It should come as no surprise that Gov. Charlie Crist on Wednesday vetoed a bill that would have enabled State Farm and other large insurers to charge whatever they wanted for property insurance. The governor has been consistent — if not always responsible — in his efforts to hold down premiums, grow smaller insurers to expand the market and turn the state-run Citizens Property Insurance into a viable alternative. In this case, his populist rhetoric is aligned with reasonable policy.
Allowing large insurers to determine their own rates while rates for other insurers are regulated would have undermined the state's efforts to ease the property insurance crisis. It would not have increased competition; it would have harmed the domestic market Florida is trying to grow. It would not have provided consumer choice as supporters claimed. It would have allowed big, well-capitalized insurers to gouge their customers and force them to pay up or drop their coverage. Over time, HB 1171 would have allowed those name-brand insurers to consolidate their business in the safest areas and set prices high enough to force homeowners with higher storm risks to go elsewhere.
Supporters of the bill lodged the predictable complaints Wednesday about the governor's veto. Sen. Mike Bennett, R-Bradenton, contended that deregulating prices for large insurers would have given consumers more choices. But property insurance is not a free market, because mortgage companies require homeowners to have coverage. Allowing big insurers to jack up premiums would let them manipulate an otherwise regulated market and force their policyholders into a corner.

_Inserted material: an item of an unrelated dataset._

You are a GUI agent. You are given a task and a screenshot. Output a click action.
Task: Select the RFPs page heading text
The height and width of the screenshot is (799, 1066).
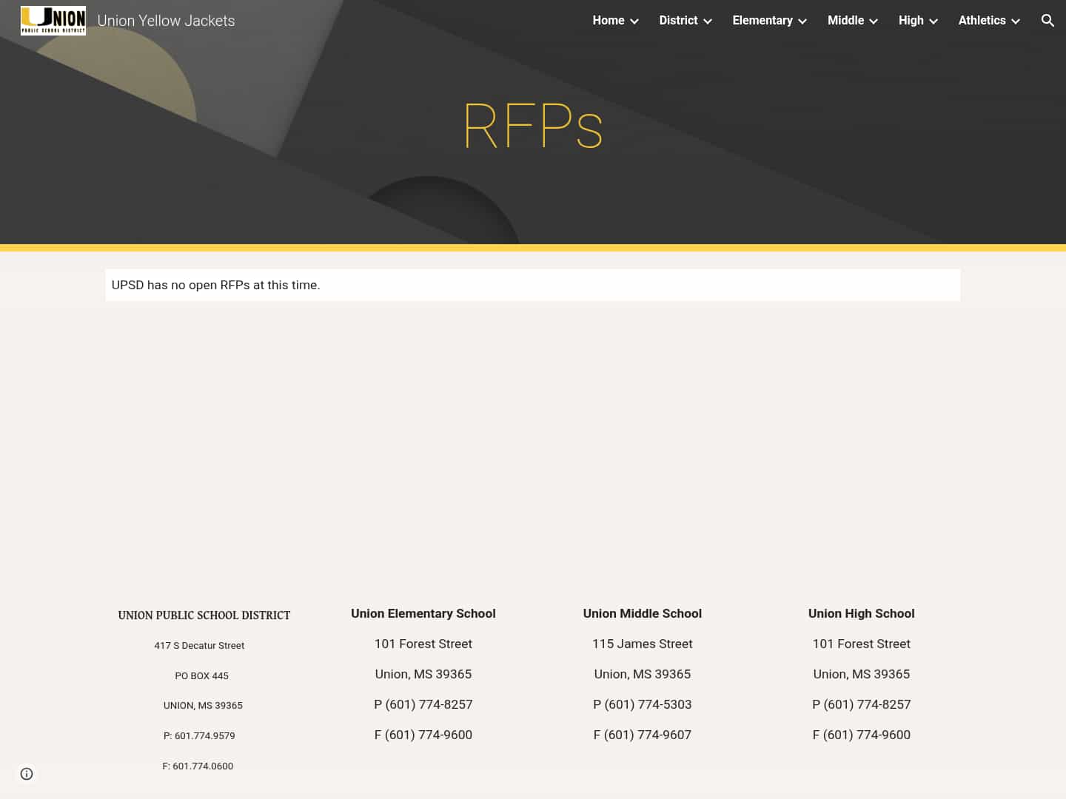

In the big picture, providing State Farm with an opportunity to drop plans to leave the state and dramatically raise premiums was not going to solve the property insurance crisis. The ultimate solutions include gradually raising premiums for Citizens and other insurers so Floridians can adjust, hardening homes to better withstand storms, bringing more insurers into the market to spread the risk, creating a regional or national catastrophe fund to lower insurers' reinsurance costs — and avoiding hurricanes for at least another few seasons.
When lawmakers defend legislation as providing consumer choice, it often is really about providing greater opportunities for business to charge higher prices to captive consumers. That is the case with this property insurance bill, and Crist was right to veto it.